Several campaigns stand out for Lori-anne, including the 2007 EBA where she felt the flood of emotion watching Victorian Secretary Lisa Fitzpatrick walk into Dallas Brooks Hall to announce victory. “There’s been many monumental moments along the way. It’s a fantastic experience to be part of the leadership team and have inspirational role models to learn from.”
Lori-anne officially began her new post last month, taking over from predecessor Maree Burgess.
Undoubtedly, the role presents new challenges and a chance to trigger change. Lori-anne says she is looking forward to tackling numerous key areas of focus within the ANMF, including protecting penalty rates, ensuring qualified staff in aged care, safeguarding universal healthcare, and supporting assisted dying legislation.
On a personal note, she plans to use her newfound voice to raise awareness about social justice issues like affordable housing and how a well-considered national housing strategy could positively impact the health of those disadvantaged.
Lori-anne describes herself as a natural leader, approachable and able to connect people together.
She is committed to the nursing profession and mobilising the nursing workforce. She says her promotion to Federal Vice President heralds a great opportunity to further her dedication to the union movement.
“I’ll be on a learning curve but I’m certainly ready for it. I’ll really enjoy the national perspective and challenge.
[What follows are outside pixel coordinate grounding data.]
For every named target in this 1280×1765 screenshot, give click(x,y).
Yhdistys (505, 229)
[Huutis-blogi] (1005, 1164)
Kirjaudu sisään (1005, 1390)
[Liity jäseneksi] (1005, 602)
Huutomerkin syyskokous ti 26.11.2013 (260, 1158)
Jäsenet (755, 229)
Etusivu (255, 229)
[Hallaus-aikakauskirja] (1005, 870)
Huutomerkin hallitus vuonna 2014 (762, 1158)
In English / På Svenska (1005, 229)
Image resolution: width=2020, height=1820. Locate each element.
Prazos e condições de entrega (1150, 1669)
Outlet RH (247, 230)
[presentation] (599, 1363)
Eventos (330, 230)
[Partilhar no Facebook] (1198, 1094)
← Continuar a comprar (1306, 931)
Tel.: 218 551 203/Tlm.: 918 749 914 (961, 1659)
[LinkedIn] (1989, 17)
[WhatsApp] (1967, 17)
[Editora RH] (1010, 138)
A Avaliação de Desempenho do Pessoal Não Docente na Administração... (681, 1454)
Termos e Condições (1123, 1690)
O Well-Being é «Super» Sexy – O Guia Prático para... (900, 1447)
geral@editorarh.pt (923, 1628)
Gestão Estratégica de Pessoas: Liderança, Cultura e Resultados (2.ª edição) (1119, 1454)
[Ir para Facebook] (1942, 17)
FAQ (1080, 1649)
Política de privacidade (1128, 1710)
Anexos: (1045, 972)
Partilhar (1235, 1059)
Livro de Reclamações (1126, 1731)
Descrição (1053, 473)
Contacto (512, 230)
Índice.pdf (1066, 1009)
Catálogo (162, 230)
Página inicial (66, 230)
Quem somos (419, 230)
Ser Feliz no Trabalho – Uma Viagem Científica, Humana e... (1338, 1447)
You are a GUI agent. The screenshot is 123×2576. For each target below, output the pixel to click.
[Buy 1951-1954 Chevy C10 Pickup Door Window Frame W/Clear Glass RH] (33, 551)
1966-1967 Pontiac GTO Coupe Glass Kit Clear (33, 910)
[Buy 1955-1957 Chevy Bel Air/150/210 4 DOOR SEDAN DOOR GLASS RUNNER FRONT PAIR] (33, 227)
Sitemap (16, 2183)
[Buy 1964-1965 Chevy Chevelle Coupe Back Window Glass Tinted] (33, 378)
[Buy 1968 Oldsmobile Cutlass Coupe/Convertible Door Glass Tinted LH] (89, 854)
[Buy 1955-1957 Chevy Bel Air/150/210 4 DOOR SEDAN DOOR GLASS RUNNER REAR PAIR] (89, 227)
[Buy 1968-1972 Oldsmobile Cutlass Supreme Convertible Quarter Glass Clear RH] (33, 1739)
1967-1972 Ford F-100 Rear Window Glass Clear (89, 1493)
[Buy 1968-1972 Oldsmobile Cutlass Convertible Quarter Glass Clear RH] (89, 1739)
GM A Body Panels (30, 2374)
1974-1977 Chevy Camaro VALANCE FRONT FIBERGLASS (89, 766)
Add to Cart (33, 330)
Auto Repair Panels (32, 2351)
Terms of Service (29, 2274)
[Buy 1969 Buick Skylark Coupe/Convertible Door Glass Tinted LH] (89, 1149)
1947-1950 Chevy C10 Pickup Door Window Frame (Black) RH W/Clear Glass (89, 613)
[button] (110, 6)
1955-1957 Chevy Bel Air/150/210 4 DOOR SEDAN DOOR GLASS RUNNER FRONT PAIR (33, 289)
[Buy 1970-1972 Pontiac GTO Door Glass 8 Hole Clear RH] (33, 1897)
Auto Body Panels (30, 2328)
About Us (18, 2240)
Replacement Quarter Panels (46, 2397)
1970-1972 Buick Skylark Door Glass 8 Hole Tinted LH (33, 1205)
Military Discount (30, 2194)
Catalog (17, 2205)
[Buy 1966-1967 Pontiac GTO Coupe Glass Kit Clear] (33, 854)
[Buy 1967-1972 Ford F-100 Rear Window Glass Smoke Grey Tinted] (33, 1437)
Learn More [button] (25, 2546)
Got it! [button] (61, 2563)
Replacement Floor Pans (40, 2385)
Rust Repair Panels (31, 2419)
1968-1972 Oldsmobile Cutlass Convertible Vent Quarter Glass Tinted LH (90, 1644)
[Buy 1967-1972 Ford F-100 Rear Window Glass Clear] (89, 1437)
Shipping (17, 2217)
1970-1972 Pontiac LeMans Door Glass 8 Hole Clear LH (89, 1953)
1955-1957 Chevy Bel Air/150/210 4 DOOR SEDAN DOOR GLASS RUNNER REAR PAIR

I will be mindful of looking at issues from a national standpoint.”
As part of her new appointment to Federal Vice President, Lori-anne will write regular columns in the ANMJ throughout the year.
She says topics of interest she’d like to delve into include increasing activism within communities, mobilising the nursing workforce, and the benefits of reflective practice.
Now an integral part of the ANMF’s Federal Executive, Lori-anne says she hopes to bring people together and build on the union’s reach. “I’d like to empower all nurses to get active within their union, organise and support each other to speak out about injustices. Nurses should be encouraged to hold leadership roles within their workplaces and communities.”